But the kingdom of Jerubbaal contained within it those seeds of dissolution which have brought about the fall of so many Oriental monarchies. They spring up, not among the people, but in the family of the ruler. Polygamy brings with it a curse, and the king is hardly dead before the children of his numerous wives are murdering and fighting with one another. Even during his lifetime the palace is honeycombed with the intrigues of the harîm, which break out into open war as soon as he has passed away. The family of Jerubbaal was no exception to the rule. Abimelech, the son of his concubine, a Canaanitess of Shechem,[[351]] conspired with his mother’s kinsmen in Shechem, and taking seventy shekels of silver from the temple of Baal-berith, hired with them a band of mercenaries, who fell upon the other sons of Jerubbaal at Ophrah and murdered them all save one. Alone of the ‘seventy’ brethren of Abimelech, Jotham, the youngest, hid himself and escaped. The rest were slaughtered like oxen on a block of stone. Abimelech then returned to Shechem, and there under the sacred terebinth, which stood by the consecrated ‘pillar’ or Beth-el of the city, he was anointed king. The garrison of the Millo, or fortress, of Shechem took part in the ceremony.

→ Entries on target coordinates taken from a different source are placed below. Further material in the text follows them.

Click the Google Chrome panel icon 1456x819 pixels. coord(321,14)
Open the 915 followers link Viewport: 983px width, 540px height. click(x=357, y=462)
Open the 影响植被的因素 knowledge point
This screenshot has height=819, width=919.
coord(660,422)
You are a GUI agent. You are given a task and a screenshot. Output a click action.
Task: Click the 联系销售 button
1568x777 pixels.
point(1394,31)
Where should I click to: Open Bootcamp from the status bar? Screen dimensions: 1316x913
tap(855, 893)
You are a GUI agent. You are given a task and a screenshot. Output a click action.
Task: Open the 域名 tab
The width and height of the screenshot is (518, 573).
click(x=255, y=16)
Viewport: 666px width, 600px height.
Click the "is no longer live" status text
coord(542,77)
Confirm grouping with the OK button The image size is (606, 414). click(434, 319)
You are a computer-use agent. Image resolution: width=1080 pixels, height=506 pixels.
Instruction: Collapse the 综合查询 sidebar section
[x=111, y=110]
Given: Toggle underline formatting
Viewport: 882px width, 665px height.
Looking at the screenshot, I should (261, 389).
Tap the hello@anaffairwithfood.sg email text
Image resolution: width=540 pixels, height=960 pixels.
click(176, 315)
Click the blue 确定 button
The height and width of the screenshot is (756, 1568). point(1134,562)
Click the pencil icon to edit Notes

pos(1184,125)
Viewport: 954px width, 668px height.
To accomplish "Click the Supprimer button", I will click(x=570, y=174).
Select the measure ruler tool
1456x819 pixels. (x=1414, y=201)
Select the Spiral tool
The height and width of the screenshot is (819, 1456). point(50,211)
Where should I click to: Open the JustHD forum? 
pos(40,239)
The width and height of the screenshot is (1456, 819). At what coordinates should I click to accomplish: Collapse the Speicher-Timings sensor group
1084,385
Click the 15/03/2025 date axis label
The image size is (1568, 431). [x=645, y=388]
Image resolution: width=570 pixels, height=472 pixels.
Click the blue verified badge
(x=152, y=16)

The report of Abimelech’s usurpation was brought to Jotham. He left his place of concealment, and, standing on the top of Mount Gerizim, upbraided the men of Shechem with ingratitude towards Jerubbaal. He clothed his words in one of those parables of which the East is the home. ‘The trees went forth,’ he told them, once on a time, ‘to anoint a king over them; and they said unto the olive-tree, Reign thou over us. But the olive-tree said unto them, Should I leave my fatness, wherewith by me they honour God and man, and go to be promoted over the trees? And the trees said unto the fig-tree, Come thou and reign over us. But the fig-tree said unto them, Should I forsake my sweetness and my good fruit, and go to be promoted over the trees? Then said the trees unto the vine, Come thou and reign over us. And the vine said unto them, Should I leave my wine, which cheereth God and man, and go to be promoted over the trees? Then said all the trees unto the bramble, Come thou and reign over us. And the bramble said unto the trees, If in truth ye anoint me king over you, then come and put your trust in my shadow; and if not, let fire come out of the bramble and devour the cedars of Lebanon.’

The moral of the parable was so obvious that it did not need Jotham’s explanation to make it clear. He had been bold in venturing near his enemies, and as soon as he had finished speaking, he fled to a place of safety. Beer, ‘the well,’ where he found a refuge, may have been the place of that name in the extreme north of Naphtali.[[352]] Here at least he would have been secure from pursuit.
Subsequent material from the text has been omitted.